======== INFORMATION SHOWN ========
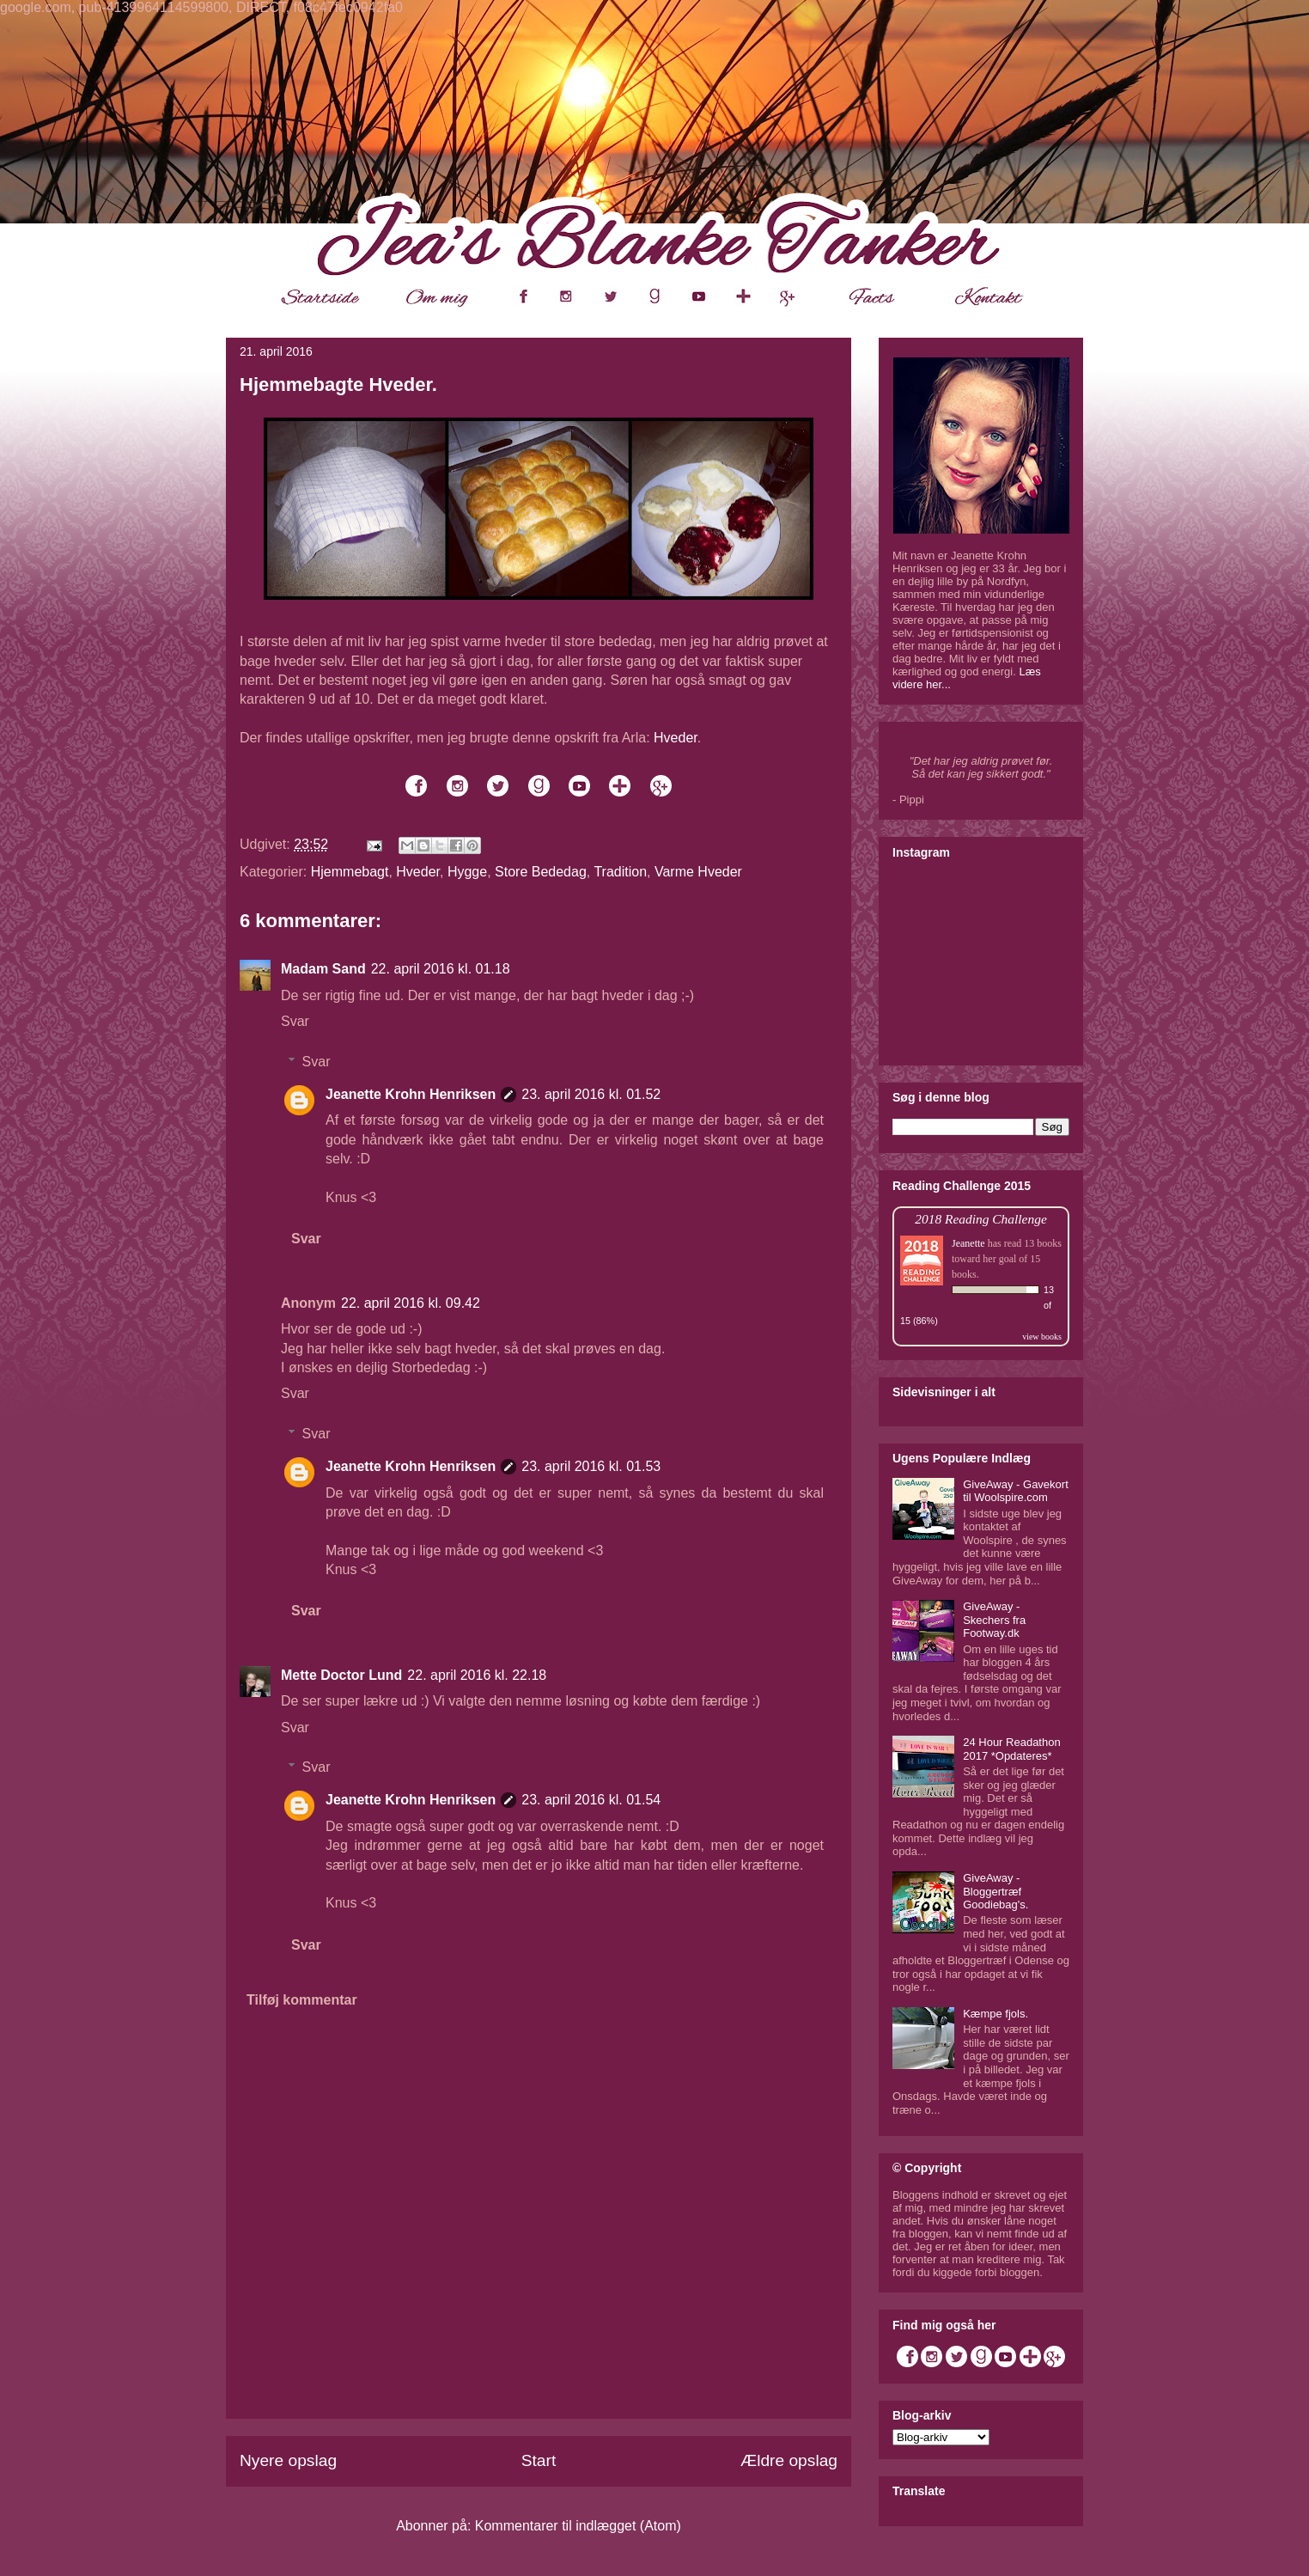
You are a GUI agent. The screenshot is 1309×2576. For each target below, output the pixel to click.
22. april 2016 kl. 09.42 (410, 1303)
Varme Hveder (698, 871)
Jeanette (968, 1243)
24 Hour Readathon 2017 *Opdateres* (1011, 1749)
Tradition (620, 871)
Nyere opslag (288, 2460)
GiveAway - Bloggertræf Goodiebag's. (995, 1891)
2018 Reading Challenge (981, 1219)
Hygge (467, 871)
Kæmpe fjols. (995, 2013)
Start (539, 2460)
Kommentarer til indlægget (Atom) (578, 2525)
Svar (295, 1021)
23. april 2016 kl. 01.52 (591, 1094)
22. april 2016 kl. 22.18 (476, 1675)
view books (1042, 1336)
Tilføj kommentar (302, 2000)
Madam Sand (323, 968)
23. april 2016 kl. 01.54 (591, 1799)
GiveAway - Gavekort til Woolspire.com (1016, 1491)
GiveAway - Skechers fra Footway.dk (994, 1619)
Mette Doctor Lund (341, 1675)
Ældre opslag (788, 2460)
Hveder (675, 737)
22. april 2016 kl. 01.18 (440, 968)
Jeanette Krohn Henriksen (411, 1094)
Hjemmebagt (350, 871)
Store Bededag (541, 871)
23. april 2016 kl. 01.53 (591, 1466)
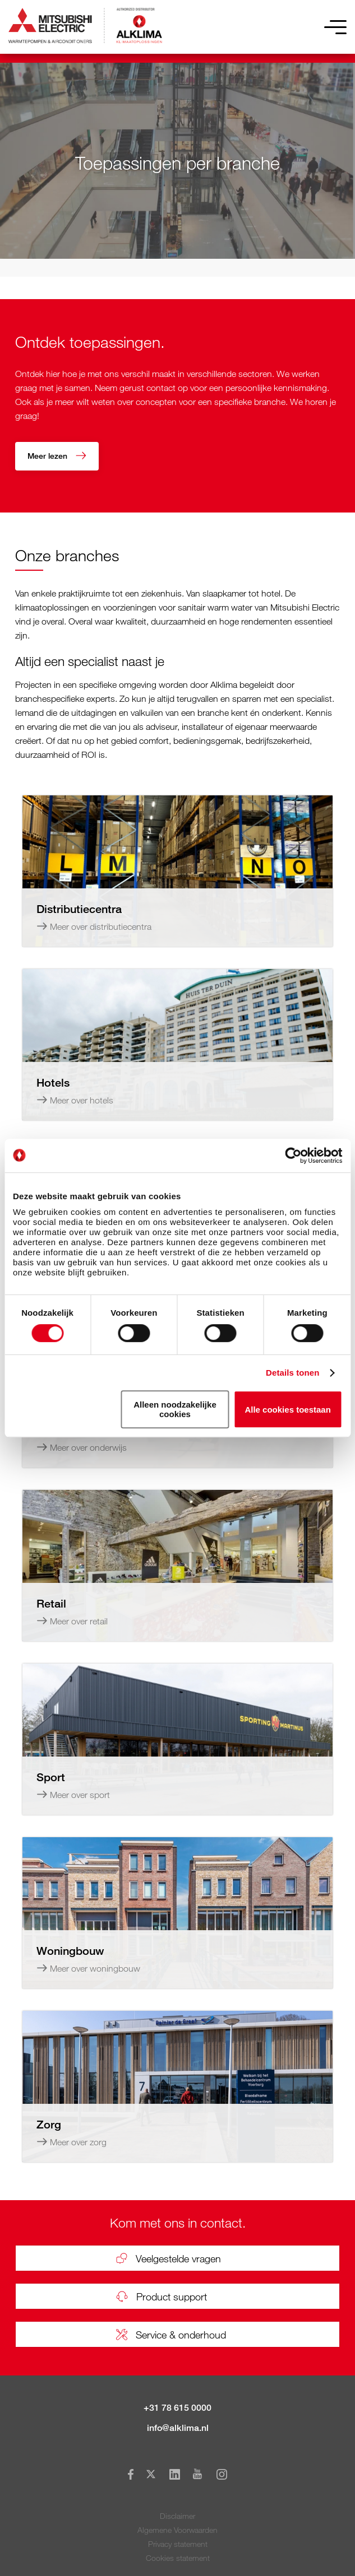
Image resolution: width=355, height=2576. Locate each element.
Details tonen (292, 1372)
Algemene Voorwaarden (177, 2530)
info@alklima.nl (178, 2428)
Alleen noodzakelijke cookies (174, 1409)
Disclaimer (177, 2516)
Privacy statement (178, 2544)
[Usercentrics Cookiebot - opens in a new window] (293, 1155)
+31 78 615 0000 (177, 2407)
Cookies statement (178, 2558)
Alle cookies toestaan (287, 1409)
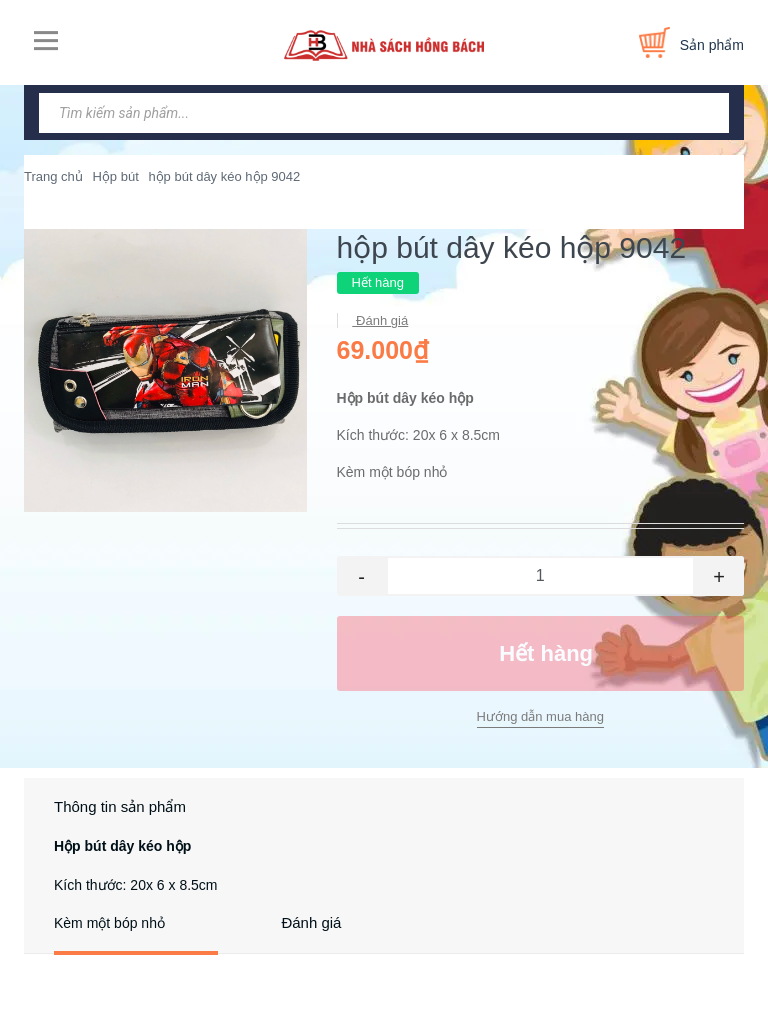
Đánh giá (381, 320)
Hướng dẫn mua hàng (540, 716)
========
◆ GOAL OF THE EXERCISE ◆
Present every line of the records above as a numbered list, skipping any blank lines and leaving out the pictures.

◆ RESPONSE BELOW ◆
1. You are a GUI agent. The screenshot is 1309×2576. For each target below, output the pixel to click.
2. 22. april 2016 kl. 09.42 (410, 1303)
3. Varme Hveder (698, 871)
4. Jeanette (968, 1243)
5. 24 Hour Readathon 2017 *Opdateres* (1011, 1749)
6. Tradition (620, 871)
7. Nyere opslag (288, 2460)
8. GiveAway - Bloggertræf Goodiebag's. (995, 1891)
9. 2018 Reading Challenge (981, 1219)
10. Hygge (467, 871)
11. Kæmpe fjols. (995, 2013)
12. Start (539, 2460)
13. Kommentarer til indlægget (Atom) (578, 2525)
14. Svar (295, 1021)
15. 23. april 2016 kl. 01.52 (591, 1094)
16. 22. april 2016 kl. 22.18 (476, 1675)
17. view books (1042, 1336)
18. Tilføj kommentar (302, 2000)
19. Madam Sand (323, 968)
20. 23. april 2016 kl. 01.54 (591, 1799)
21. GiveAway - Gavekort til Woolspire.com (1016, 1491)
22. GiveAway - Skechers fra Footway.dk (994, 1619)
23. Mette Doctor Lund (341, 1675)
24. Ældre opslag (788, 2460)
25. Hveder (675, 737)
26. 22. april 2016 kl. 01.18 (440, 968)
27. Jeanette Krohn Henriksen (411, 1094)
28. Hjemmebagt (350, 871)
29. Store Bededag (541, 871)
30. 23. april 2016 kl. 01.53 (591, 1466)
31. Image resolution: width=355, height=2576. Locate each element.
32. Details tonen (292, 1372)
33. Algemene Voorwaarden (177, 2530)
34. info@alklima.nl (178, 2428)
35. Alleen noodzakelijke cookies (174, 1409)
36. Disclaimer (177, 2516)
37. Privacy statement (178, 2544)
38. [Usercentrics Cookiebot - opens in a new window] (293, 1155)
39. +31 78 615 0000 (177, 2407)
40. Cookies statement (178, 2558)
41. Alle cookies toestaan (287, 1409)
42. Đánh giá (381, 320)
43. Hướng dẫn mua hàng (540, 716)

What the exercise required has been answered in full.